Du côté de l’opposition, nous avons la sénatrice Borgonzoni, candidate pour le centre-droit. Sympathisante de la Ligue, elle a été sous-secrétaire au ministère de la Culture sous le gouvernement Conte I (soit le gouvernement de Giuseppe Conte, composé de la Ligue et du M5S). Elle est très présente dans les shows politiques et insiste particulièrement sur le thème de la santé qui a vu son service public se dégrader très nettement du fait du peu d’investissements accordés par chacun des gouvernements précédents : les délais de visite se sont considérablement rallongés, obligeant les patients à passer dans le privé.

Elle mentionne aussi le scandale de Bibbiano bien que la Ligue ne semble pas avoir de solutions bien définies pour régler ce problème. Toutefois, comme le souligne Andrea Carriero, « la sénatrice Borgonzoni semble être une candidate assez faible, étant donné que Salvini fait jour et nuit le tour de toute la région pour récupérer le plus de votes possibles ». Et toujours selon notre analyste politique, « la carte de la répartition des votes sera plus ou moins la même que pour les européennes, soit un centre-ville votant centre-gauche et une périphérie votant centre-droit ».
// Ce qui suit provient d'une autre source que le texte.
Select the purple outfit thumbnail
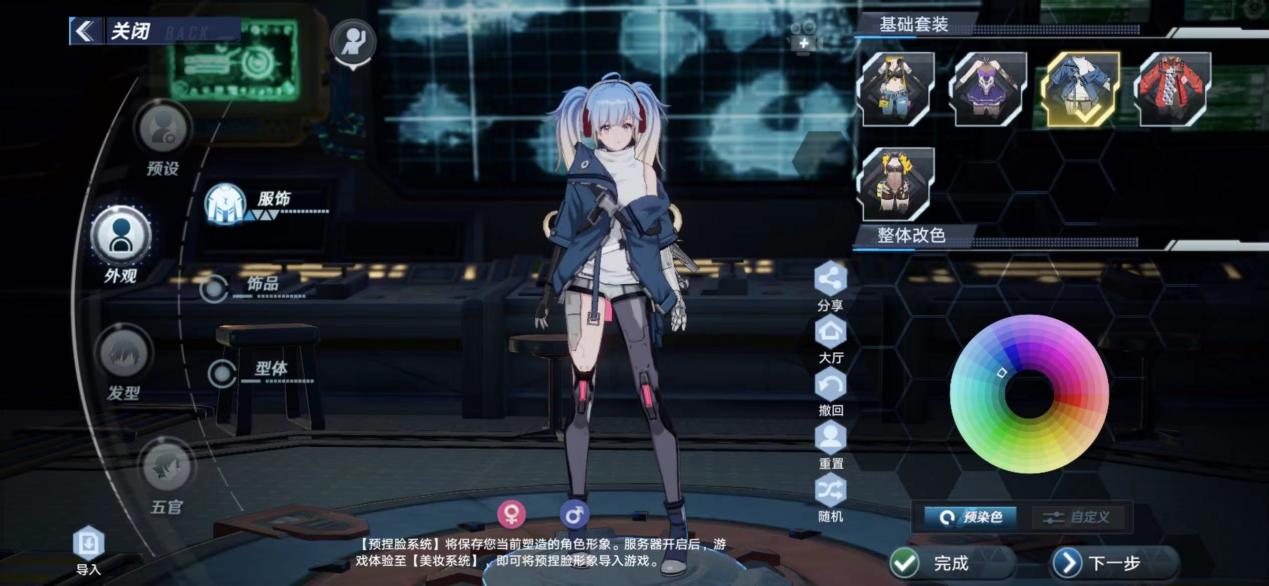click(988, 88)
En ce qui concerne les sondages, les principaux instituts de sondages donnent Stefano Bonaccini (PD) en tête avec entre 45et 47% des voix et la Ligue juste derrière avec 43 à 45% des voix. Et de fait, cette dernière semaine avant les élections doit être décisive parce qu’il y a encore beaucoup d’électeurs indécis qui peuvent faire toute la différence.

Calabre : une campagne discrète

En Calabre aussi, les élections sont pour le 26 janvier. Et pourtant c’est une campagne électorale extrêmement discrète qui s’y déroule. Les sondages ne sont pas surprenants : le centre-droit obtiendrait 52% des voix tandis que le centre-gauche n’en aurait que 36% et le M5S toujours en chute libre (et dont le candidat est le cousin d’un leader de la ‘Ndrangheta tué en 2014) même dans son bastion que représente le sud de l’Italie n’obtiendrait que 9% des voix.
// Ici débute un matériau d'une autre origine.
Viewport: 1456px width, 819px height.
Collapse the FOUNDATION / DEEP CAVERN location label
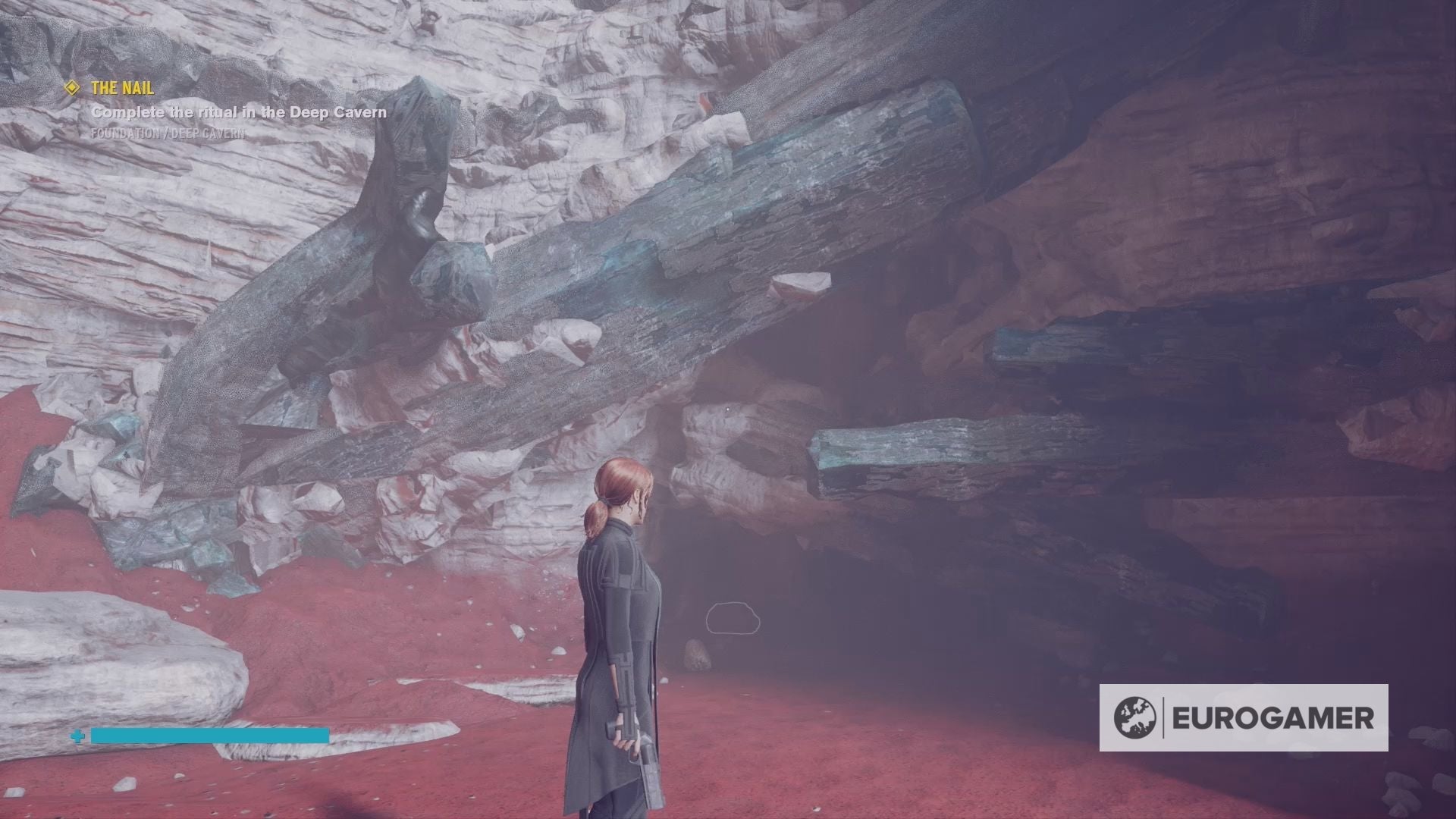tap(167, 134)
Comme nous l’explique Andrea Carriero, « c’est la région du sud classique ayant une multitude de problèmes variés allant du travail à la santé et des réseaux ferroviaires à la mafia. L’unique chose qu’il faudrait faire, c’est prendre à bras le corps avec courage la question du sud (questione meridionale) que traine l’Italie depuis plus d’un siècle. Il faudrait mettre en œuvre un gros plan d’investissement pour améliorer les conditions de vie de tous. Mais pour cela encore faut-il un gouvernement stable ».